■ Exercise input
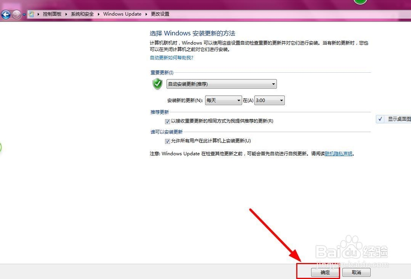
Task: Click the forward navigation arrow
Action: coord(16,14)
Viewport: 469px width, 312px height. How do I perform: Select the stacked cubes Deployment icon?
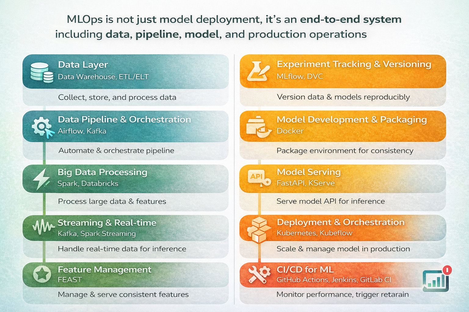pos(259,230)
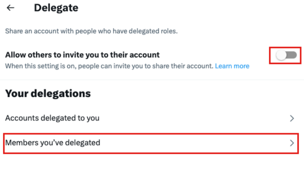Image resolution: width=304 pixels, height=172 pixels.
Task: Click the Share an account description text
Action: (91, 31)
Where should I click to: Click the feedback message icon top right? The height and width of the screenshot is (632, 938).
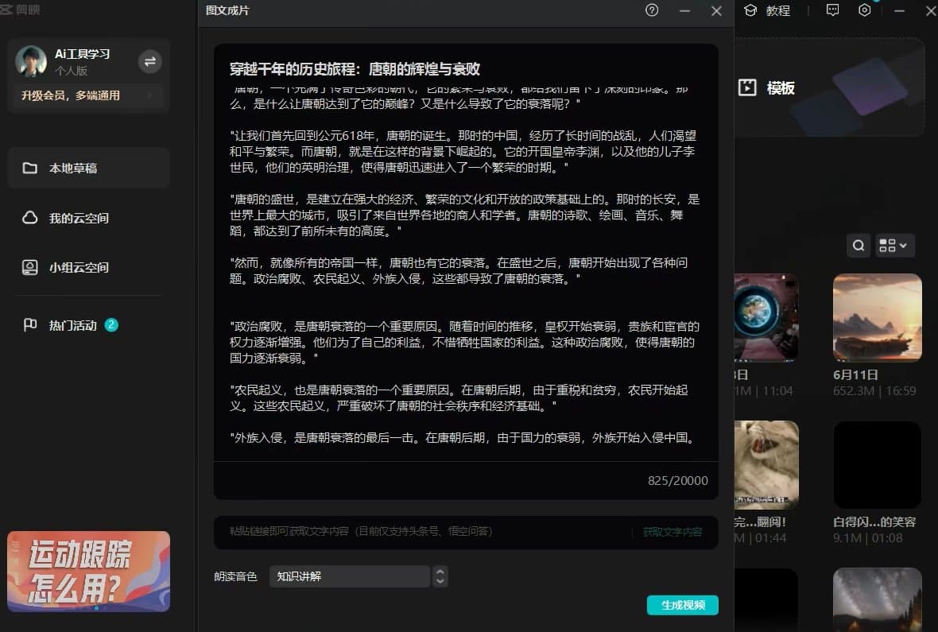click(832, 11)
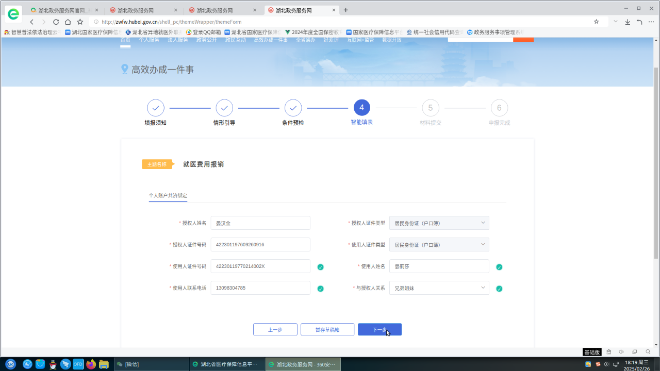Click the 使用人联系电话 input field
The height and width of the screenshot is (371, 660).
[260, 288]
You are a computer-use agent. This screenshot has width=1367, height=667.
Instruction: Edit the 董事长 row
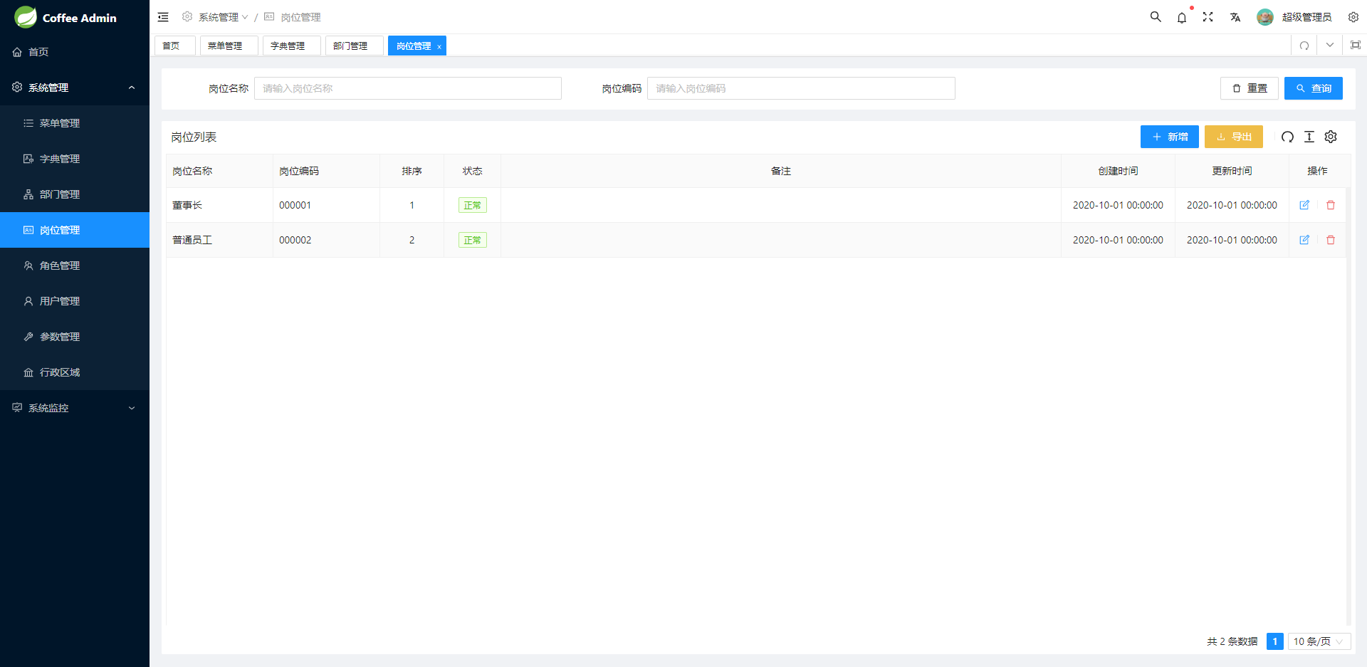1304,205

■ Exercise
Excluding all pictures, print exactly and only the lines from the line with "Viewport: 469px width, 312px" through the end of the records above, both ends included.

■ Response
Viewport: 469px width, 312px height. How do I perform: Select the stacked cubes Deployment icon?
pos(259,230)
Image resolution: width=304 pixels, height=172 pixels.
Task: Click the Share an account description text
Action: (91, 31)
Where should I click to: Click the feedback message icon top right? The height and width of the screenshot is (632, 938).
click(832, 11)
Click the 使用人联系电话 input field
The height and width of the screenshot is (371, 660).
[260, 288]
You are a computer-use agent. This screenshot has width=1367, height=667.
Instruction: Edit the 董事长 row
1304,205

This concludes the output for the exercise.